» Extract to read

════════

Boxing Day Test: Lunch, day one: Two wickets then too hot as England face the Durban hothouse


WELCOME to a world where thousands of people lug jugs of lager around in the blazing sun at 8am Greenwich Meantime on Boxing Day.
To a city where you sweat in the shade, melt in the sun. To a ground where England are being baked into submission after a promising start to the second Test at Kingsmead.
Durban when the sun comes out in summer is a tropical paradise. If you have constant access to air-conditioning or a swimming pool.
For pale British cricketers, it can be hell. For the first 12 overs, as I predicted, James Anderson, Graham Onions and Stuart Broad were able to bowl their hearts out on a track which had a bit of life in it.
Then, on the hottest day of the summer so far - just as it had been in Centurion - the withering heat and 90 percent humidity began to tell.
Anderson got Ashwell Prince (2) to nick to Graeme Swann at second slip in the third over. In the tenth, Broad came on after Onions' impressive opening spell, and immediately trapped the Centurion centurion and local hero Hashim Amla (2) bang in front LBW.
At 1-3 and 2-10, South Africa were in all sorts of trouble after Graeme Smith had won the toss and elected to bat. But they were assisted by touring coach Andy Flower as England refused to change their side and kept the lamentable Ian Bell as non-scoring batsman No6 instead of drafting in another seamer in Ryan Sidebottom or the all-rounder Luke Wright.
And for the rest of the morning spell, they paid for that. By lunch we had Jonathan Trott, at best an occasional Test bowler, coming on from the Hilton Hotel end with his wobbly dobblers. Ridiculous.

════════

» Available data

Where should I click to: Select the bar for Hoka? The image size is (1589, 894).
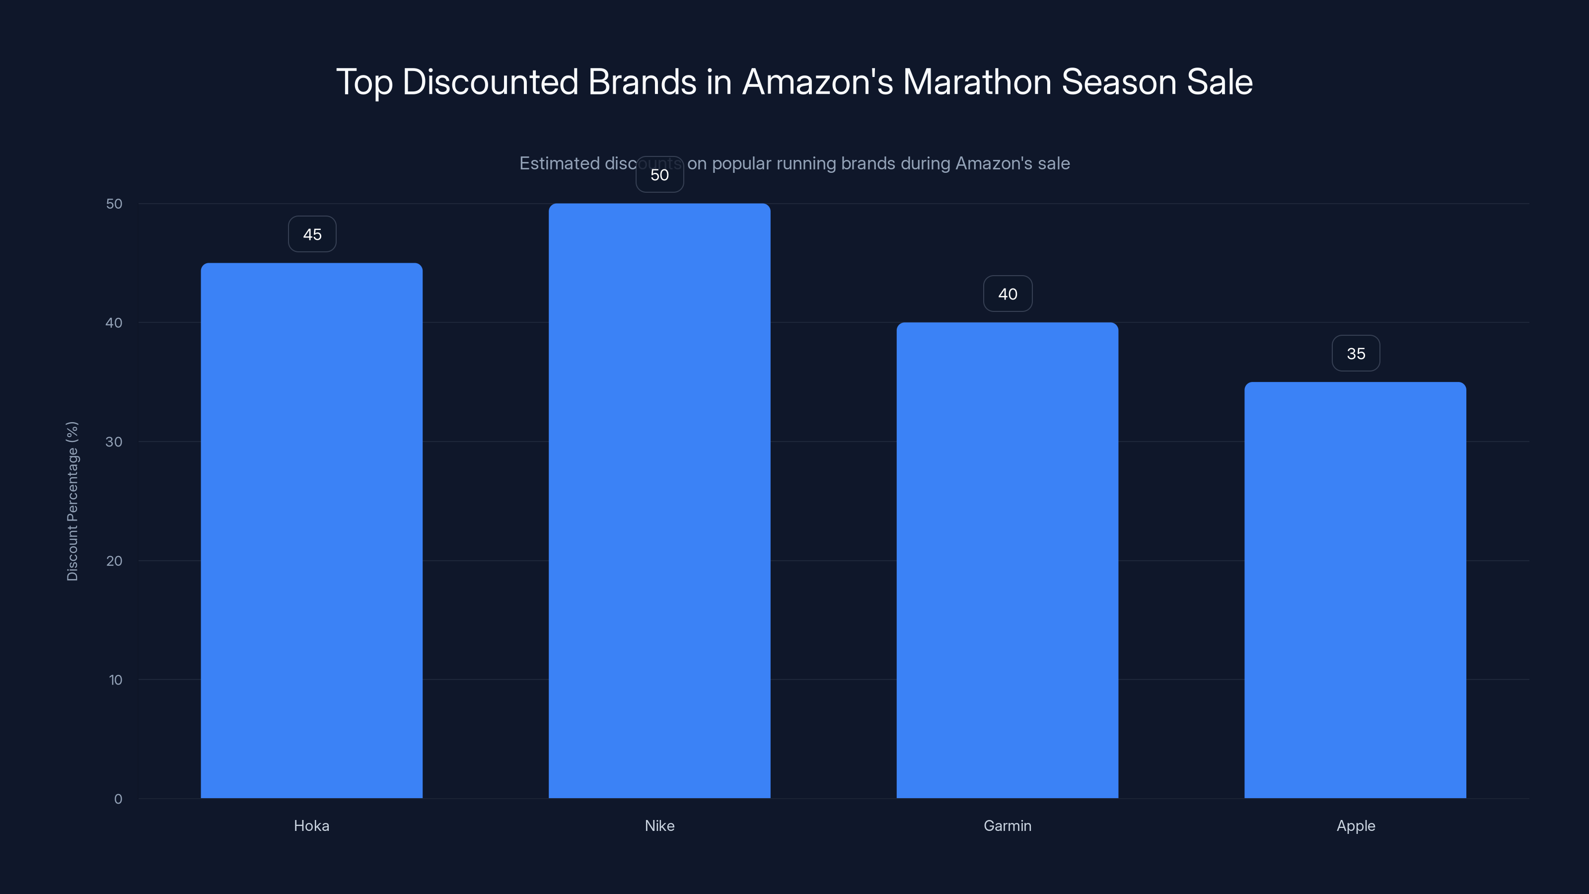coord(311,530)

════════

» The tasks
a: Condense the paragraph of the match report that begins "Anderson got Ashwell Prince" into a short bulleted list, keeping its main facts.
b: Substitute "Durban" for "Kingsmead" and write out the part of the match report that opens with the words containing "WELCOME to a" and closes with "Test at Kingsmead.".

» Answers to the problems
a:
- Third over: Anderson had Ashwell Prince (2) caught by Graeme Swann at second slip.
- Tenth over: Broad came on after Onions' impressive opening spell.
- Broad immediately trapped Hashim Amla (2), the Centurion centurion and local hero, LBW.

b:
WELCOME to a world where thousands of people lug jugs of lager around in the blazing sun at 8am Greenwich Meantime on Boxing Day.
To a city where you sweat in the shade, melt in the sun. To a ground where England are being baked into submission after a promising start to the second Test at Durban.